- Born: G. Thilakavathi 1952 (age 73–74) Kumarasamypettai village, Dharmapuri district of Tamil Nadu
- Education: B.A. Economics in Auxilium College,Vellore, M.A. Economics in Stella Maris College.
- Occupations: Indian Police Service, Novelist & Short story Writer
- Spouse(s): Mr.Ilango (Divorced), Dr.G. Nanchil Kumaran IPS (Divorced)
- Children: Joyce Rekha, Dr. Prabhu Thilak, Dhivya.
- Writing career
- Notable awards: Sahitya Akademi Award (2005)

= G. Thilakavathi =

Indian police official and writer

G. Thilakavathi (or Thilagavathi) (ஜி. திலகவதி) is a retired Indian Police Service officer and first woman IPS officer in the state of Tamil Nadu, India and before retiring serverd as Director General of Tamil Nadu Police - DGP (2010-2011). Having achieved greater heights in her illustrous police career, she is also literature lover & writer and is a Sahitya Akademi (Tamil) winner for her Novel Kalmaram.

== Personal life ==
G. Thilakavathi was born on 1952 in Kumarasamypettai village, Dharmapuri district of Tamil Nadu. Her father name was Govindasami Reddiar. Coming from backward Dharmapuri region, displayed an extraordinary aptitude for academics. She was enrolled in school early. With accelerated promotions, she progressed to higher classes, rubbing shoulders with children much older than her. She obtained a B.A. Economics degree in Auxilium College,Vellore after a failed marriage break, and completed M.A. Economic in Stella Maris College, Chennai.

=== Marriage Life ===

G. Thilakavathi had two failed Marriages. Married at the age of 16 , she had a abusive husband and got separated. In 1982, during her IPS training, had a second marriage with fellow IPS officer Dr.G. Nanchil Kumaran and it did not last long due to marital differences..

### TASK INPUTS
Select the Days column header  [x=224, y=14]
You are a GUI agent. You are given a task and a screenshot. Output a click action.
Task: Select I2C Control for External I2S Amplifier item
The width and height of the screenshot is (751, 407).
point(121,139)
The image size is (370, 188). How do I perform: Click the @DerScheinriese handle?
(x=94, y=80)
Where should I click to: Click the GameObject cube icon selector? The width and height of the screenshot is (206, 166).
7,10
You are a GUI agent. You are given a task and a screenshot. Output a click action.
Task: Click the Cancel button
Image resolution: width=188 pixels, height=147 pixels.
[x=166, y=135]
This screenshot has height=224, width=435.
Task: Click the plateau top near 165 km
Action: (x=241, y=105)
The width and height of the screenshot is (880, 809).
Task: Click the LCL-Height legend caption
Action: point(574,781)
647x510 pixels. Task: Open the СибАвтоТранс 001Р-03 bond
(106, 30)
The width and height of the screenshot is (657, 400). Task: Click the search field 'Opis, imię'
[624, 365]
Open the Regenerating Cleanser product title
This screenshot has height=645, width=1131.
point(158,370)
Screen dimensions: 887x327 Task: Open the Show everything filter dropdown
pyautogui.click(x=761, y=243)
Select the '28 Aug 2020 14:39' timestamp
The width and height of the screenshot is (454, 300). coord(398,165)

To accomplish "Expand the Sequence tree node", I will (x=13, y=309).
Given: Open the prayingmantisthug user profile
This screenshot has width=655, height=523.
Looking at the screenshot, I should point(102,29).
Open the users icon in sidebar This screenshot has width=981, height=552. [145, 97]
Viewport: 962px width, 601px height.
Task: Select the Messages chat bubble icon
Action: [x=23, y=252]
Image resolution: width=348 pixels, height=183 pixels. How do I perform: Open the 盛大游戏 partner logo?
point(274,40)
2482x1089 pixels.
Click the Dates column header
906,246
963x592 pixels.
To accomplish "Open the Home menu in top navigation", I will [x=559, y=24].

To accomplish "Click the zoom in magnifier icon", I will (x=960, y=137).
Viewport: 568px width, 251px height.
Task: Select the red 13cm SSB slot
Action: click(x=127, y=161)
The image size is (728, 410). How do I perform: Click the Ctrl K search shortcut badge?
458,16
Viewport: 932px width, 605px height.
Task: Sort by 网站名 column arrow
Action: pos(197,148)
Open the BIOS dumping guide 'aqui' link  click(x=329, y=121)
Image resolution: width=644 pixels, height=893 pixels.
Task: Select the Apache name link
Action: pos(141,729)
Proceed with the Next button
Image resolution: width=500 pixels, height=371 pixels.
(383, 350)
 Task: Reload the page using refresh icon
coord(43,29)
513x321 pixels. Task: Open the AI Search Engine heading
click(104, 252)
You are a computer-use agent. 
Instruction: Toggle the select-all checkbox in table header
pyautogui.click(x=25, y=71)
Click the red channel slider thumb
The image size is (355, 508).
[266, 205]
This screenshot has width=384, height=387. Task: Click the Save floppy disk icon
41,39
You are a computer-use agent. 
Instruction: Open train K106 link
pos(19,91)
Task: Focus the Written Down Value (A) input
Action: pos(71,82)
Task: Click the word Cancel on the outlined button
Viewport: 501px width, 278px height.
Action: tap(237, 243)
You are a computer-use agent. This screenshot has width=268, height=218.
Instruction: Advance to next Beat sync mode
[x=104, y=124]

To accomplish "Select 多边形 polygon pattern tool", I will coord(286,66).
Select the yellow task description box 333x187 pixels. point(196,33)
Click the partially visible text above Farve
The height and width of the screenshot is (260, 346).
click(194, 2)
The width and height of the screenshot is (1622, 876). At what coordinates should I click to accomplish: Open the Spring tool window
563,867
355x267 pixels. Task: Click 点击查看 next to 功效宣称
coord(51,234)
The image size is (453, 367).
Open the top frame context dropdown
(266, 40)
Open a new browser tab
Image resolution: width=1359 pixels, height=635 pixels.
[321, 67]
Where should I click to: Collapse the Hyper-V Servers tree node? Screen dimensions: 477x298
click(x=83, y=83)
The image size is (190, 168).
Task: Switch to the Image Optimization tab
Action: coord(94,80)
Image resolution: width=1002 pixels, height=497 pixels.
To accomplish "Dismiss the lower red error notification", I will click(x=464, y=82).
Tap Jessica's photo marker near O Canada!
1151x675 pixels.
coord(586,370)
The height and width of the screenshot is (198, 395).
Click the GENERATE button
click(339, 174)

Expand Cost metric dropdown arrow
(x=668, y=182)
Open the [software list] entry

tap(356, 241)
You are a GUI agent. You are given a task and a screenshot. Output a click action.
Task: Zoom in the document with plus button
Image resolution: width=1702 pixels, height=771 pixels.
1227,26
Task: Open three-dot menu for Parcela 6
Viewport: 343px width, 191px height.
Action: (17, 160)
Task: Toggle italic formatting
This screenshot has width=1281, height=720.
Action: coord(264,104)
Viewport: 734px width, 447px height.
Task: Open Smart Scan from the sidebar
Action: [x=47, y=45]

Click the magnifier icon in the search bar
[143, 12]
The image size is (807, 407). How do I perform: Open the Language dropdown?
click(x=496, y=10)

### TO DO
1) According to the G. Thilakavathi biography, which novel won her the Sahitya Akademi award?
2) Please update the records from the line containing "Task: Open three-dot menu for Parcela 6" down to the end of the records, replacing "magnifier" with "magnifying glass" and leaving everything else unchanged. Return only those lines.
The G. Thilakavathi biography has nothing to do with the records.

### TASK-BY-TASK RESULTS
1) Kalmaram.

2)
Task: Open three-dot menu for Parcela 6
Viewport: 343px width, 191px height.
Action: (17, 160)
Task: Toggle italic formatting
This screenshot has width=1281, height=720.
Action: coord(264,104)
Viewport: 734px width, 447px height.
Task: Open Smart Scan from the sidebar
Action: [x=47, y=45]

Click the magnifying glass icon in the search bar
[143, 12]
The image size is (807, 407). How do I perform: Open the Language dropdown?
click(x=496, y=10)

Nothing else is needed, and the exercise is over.